I hope that this is of some help. It does mean that avoiding exertion post dive is probably a good way to minimize the possibility of getting DCS - - both "the bends" and neurological forms. :nono:

_____________
Dr Deco
 
Dr Deco has summarized well. There is simply no way I (or anyone) can tell you with precision what your chance of repeating DCS is.

If the DCS you had shows no major Central Nervous System residual (and no major spinal cord residual) then some people would choose never to dive again and some would choose to take the risk.
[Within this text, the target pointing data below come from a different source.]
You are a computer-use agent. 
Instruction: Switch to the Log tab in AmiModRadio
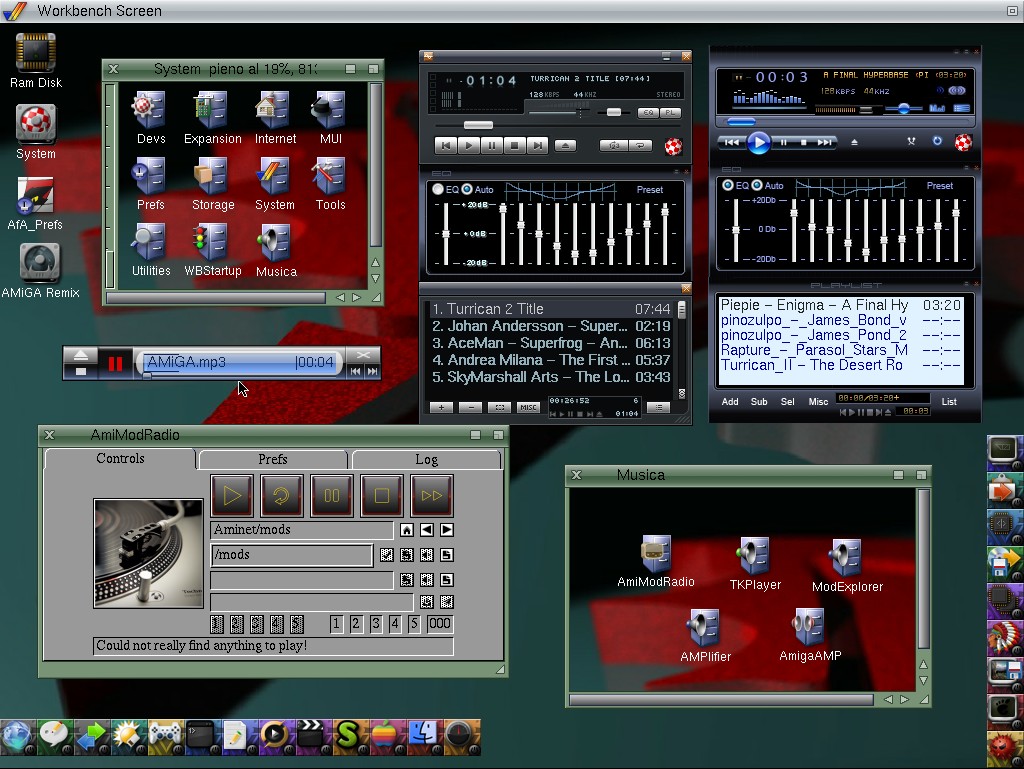click(426, 459)
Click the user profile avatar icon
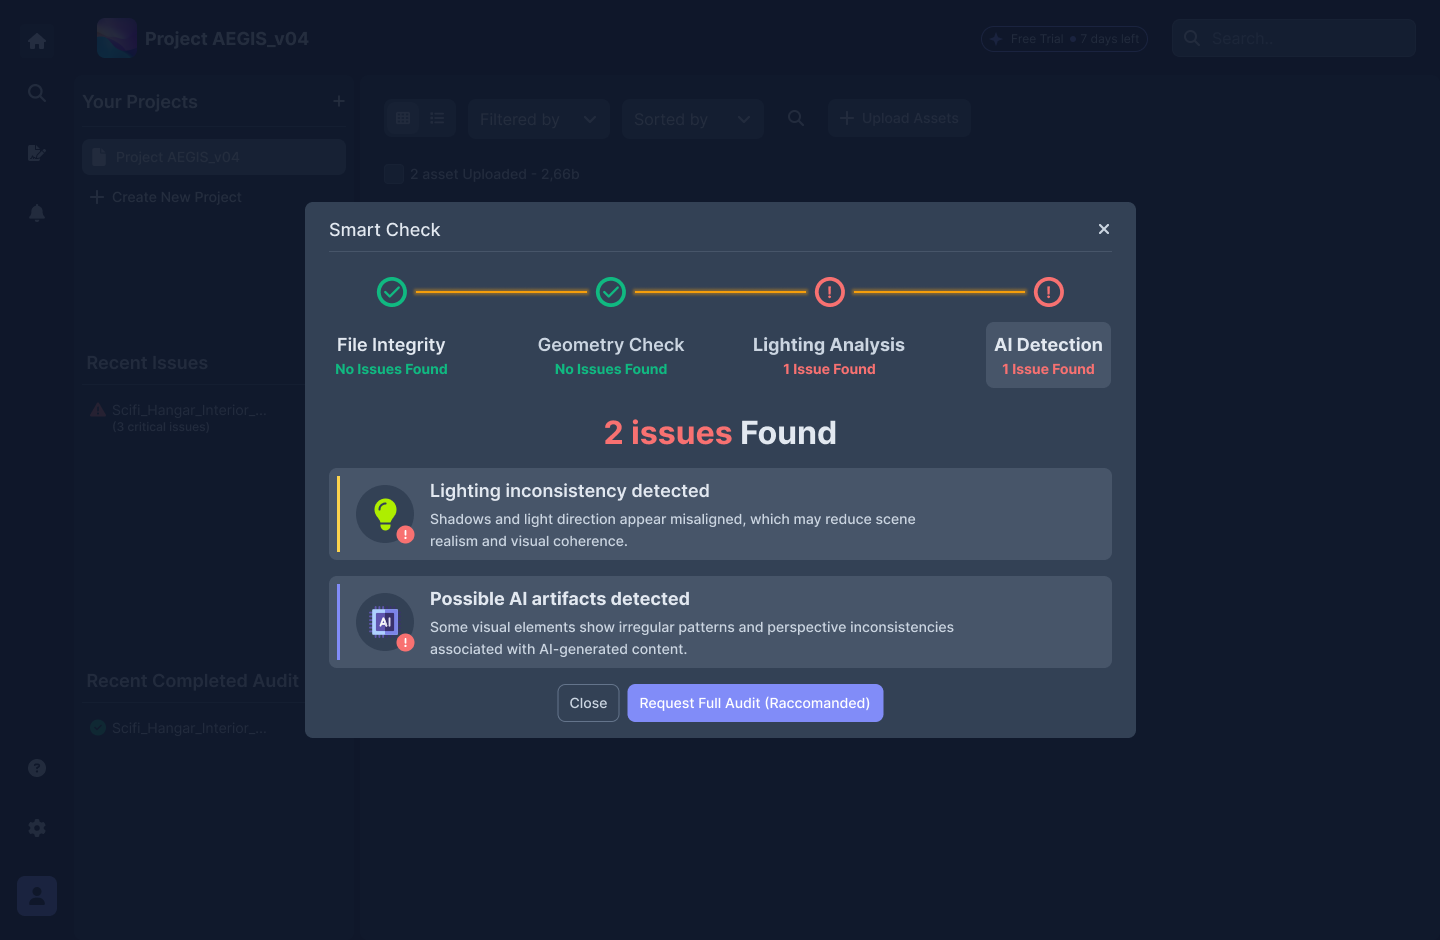The width and height of the screenshot is (1440, 940). 37,896
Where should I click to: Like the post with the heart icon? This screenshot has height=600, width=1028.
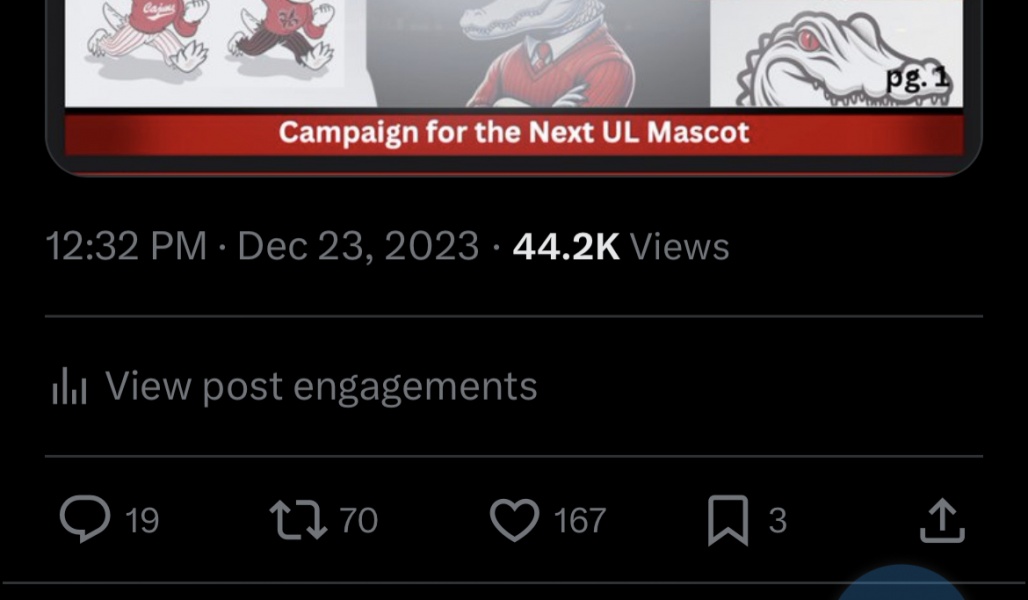click(x=514, y=521)
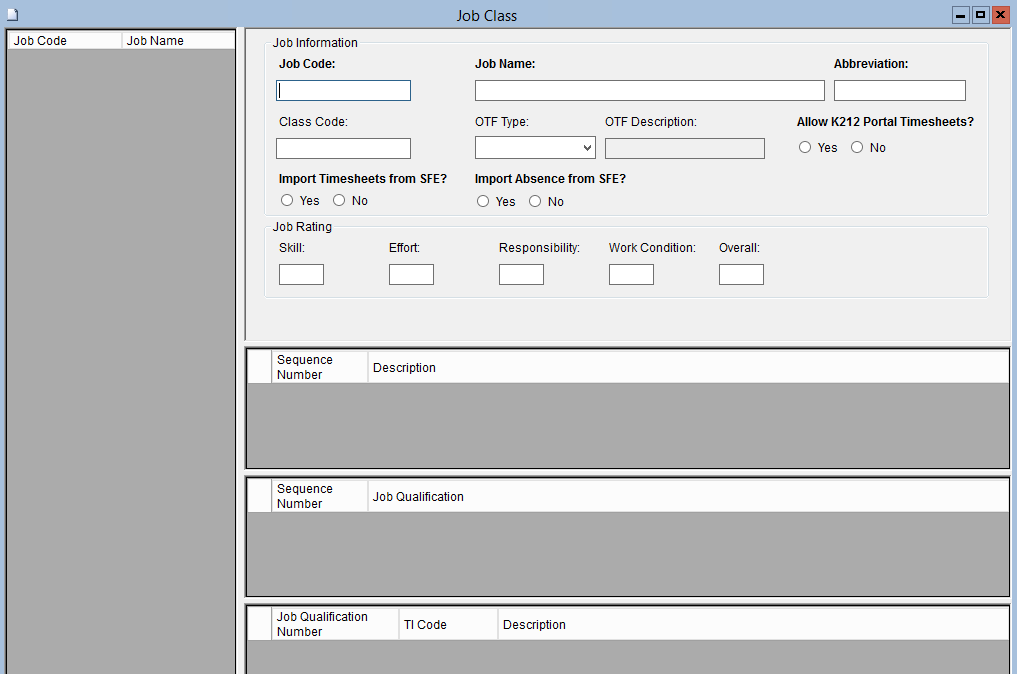Viewport: 1017px width, 674px height.
Task: Close the Job Class window
Action: pyautogui.click(x=999, y=15)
Anyone can reduce risk by reducing tissue saturation. There are some reasonably good but imprecise observations that conclude that those of us who aren't spring chickens and that aren't at an "ideal" body mass index have increased risk, and reasonable suggestions that reducing nitrogen loading and slower ascent rates will reduce this risk.

This is info not from huge studies, but the observed occurrences from Navy Chiefs and Navy diving officers.
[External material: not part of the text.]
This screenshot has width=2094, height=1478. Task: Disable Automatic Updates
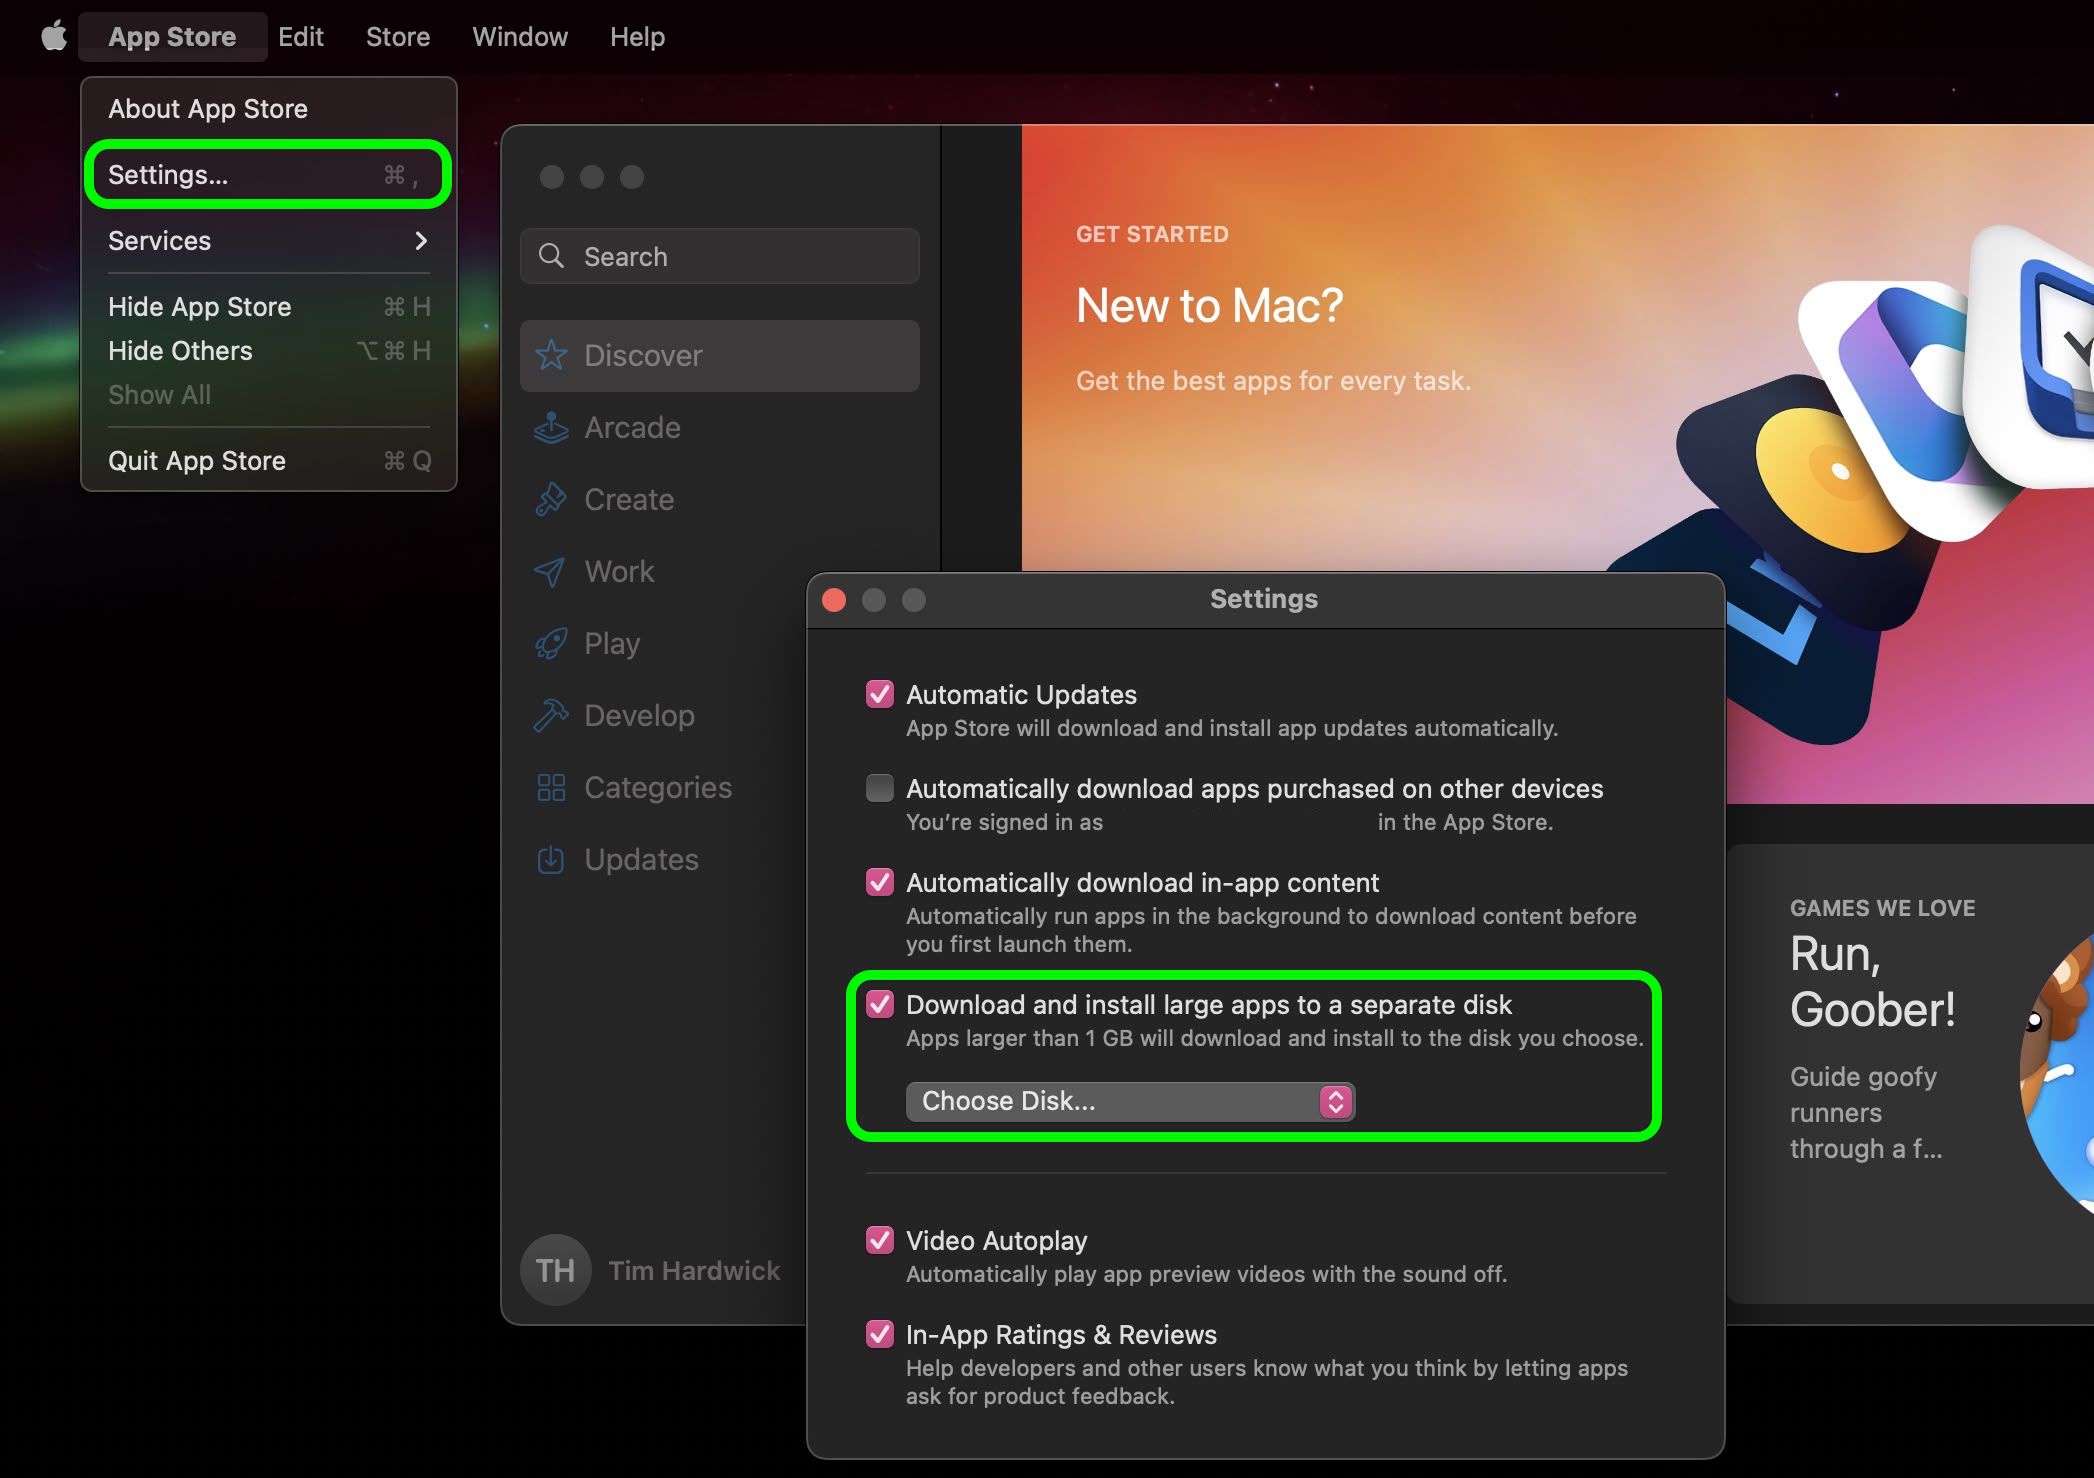point(880,694)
Peter Bennett of DAN fame suggests that many hits are from relatively "fast" tissue compartments and slower ascents are needed, not only from fifteen feet to surface but also from 60 feet to 15 feet.

As Dr Deco points out, precise info isn't available.

As one who is 53, mildly overweight, and somewhat risk averse, I use nitrox between fifty feet and a hundred, don't go below a hundred without a good reason and a very prolonged ascent, and stay on the conservative side of the computers routinely.
Deco risk is not zero on one side of the tables and 100 % on the other side. It is a continuum affected by many factors, and previous hits ought to weigh heavily in the decision as to degree of conservatism employed.

It's your body and brain and your decision. I'd personally be exceptionally careful but still dive. Other rational people would never dive again.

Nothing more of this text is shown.